France: pour des physiciens ukrainiens, la recherche malgré l'exil



Physiciens, Vasyl et Liza ont fui l'Ukraine sous les bombes, une odyssée à travers l'Europe qui les a menés jusqu'au sud-ouest de la France, à Fleurance, où ils poursuivent leurs travaux, constituant une véritable unité de recherche improvisée dans une salle communale.

"A Kharkiv, il y a un mois, les bombes ont commencé à tomber près de notre maison (...). Nous sommes partis", se souvient, ému, Vasyl Maslov, chercheur en physique des plasmas qui, à 67 ans, ne s'imaginait pas quitter un jour son pays en quelques minutes.

Peinant à trouver ses mots en anglais, il montre sur son écran des photos de son institut de recherche avant les bombardements, puis détruit.
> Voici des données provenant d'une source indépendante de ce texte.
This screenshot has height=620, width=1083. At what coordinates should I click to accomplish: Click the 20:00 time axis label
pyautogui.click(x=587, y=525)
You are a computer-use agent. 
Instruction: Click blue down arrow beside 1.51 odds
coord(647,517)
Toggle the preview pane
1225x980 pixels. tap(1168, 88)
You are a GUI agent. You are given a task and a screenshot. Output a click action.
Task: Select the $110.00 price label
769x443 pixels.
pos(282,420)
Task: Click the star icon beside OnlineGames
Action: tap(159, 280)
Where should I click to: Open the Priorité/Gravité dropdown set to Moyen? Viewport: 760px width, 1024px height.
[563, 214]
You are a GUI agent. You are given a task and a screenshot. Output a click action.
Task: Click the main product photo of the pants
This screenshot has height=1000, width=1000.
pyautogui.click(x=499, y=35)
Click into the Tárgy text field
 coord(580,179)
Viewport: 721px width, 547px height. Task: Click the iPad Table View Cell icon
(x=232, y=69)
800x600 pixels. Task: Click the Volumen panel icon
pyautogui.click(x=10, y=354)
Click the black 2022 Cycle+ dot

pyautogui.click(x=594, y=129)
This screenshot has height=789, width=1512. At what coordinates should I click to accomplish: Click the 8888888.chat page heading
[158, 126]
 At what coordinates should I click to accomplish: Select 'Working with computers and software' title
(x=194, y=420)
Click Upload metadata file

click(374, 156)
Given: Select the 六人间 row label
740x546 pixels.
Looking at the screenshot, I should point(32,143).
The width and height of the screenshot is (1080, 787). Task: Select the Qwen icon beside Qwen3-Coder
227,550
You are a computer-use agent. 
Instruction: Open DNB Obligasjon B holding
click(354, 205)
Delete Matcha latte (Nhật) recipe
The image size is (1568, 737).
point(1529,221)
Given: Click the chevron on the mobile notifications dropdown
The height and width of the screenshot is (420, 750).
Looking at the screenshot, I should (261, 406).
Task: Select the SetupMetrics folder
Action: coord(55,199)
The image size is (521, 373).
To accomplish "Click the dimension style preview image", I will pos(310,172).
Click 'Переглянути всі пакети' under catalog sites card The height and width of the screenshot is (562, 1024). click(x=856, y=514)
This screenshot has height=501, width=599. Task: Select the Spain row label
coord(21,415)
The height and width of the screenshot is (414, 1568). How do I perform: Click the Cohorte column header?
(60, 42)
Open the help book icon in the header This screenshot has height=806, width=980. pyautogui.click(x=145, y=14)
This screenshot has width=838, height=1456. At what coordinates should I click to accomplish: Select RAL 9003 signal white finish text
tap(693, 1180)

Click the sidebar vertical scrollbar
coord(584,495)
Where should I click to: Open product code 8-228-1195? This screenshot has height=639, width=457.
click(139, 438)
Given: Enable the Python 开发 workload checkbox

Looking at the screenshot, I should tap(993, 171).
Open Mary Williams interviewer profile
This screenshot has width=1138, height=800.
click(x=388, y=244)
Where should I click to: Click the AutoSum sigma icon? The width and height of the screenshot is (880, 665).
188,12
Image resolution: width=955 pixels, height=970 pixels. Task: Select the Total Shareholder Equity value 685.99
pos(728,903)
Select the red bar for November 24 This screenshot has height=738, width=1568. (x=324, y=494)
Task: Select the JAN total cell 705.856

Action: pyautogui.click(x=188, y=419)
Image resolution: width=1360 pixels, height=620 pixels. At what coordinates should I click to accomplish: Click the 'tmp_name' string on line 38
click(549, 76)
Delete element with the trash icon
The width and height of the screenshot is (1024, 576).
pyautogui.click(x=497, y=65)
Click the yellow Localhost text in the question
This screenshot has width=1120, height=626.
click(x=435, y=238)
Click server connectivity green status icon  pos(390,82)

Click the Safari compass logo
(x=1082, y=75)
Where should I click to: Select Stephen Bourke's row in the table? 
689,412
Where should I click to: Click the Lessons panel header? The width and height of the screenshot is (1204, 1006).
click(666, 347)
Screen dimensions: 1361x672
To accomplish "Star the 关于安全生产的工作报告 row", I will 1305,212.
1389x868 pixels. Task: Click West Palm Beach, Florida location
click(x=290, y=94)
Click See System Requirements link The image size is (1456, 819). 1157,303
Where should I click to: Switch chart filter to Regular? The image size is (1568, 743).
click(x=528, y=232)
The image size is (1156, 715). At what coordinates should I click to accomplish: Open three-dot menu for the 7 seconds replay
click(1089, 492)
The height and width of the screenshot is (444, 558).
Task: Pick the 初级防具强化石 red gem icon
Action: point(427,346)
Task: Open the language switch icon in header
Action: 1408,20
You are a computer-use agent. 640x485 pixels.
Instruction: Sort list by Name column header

Il s'inquiète pour ses étudiants qui "continuent à travailler dans les caves de leurs maisons, dans les campements de volontaires".

Autour de lui, au centre culturel du Moulin du Roy, dans la petite ville tranquille de Fleurance, quelques tables, des chaises, une pièce quasi nue.

"Nous n'avons pas besoin de grand-chose, juste d'une bonne connexion internet", explique à ses côtés Liza Kulich, 38 ans, son ordinateur portable et un grand thermos de thé à portée de main.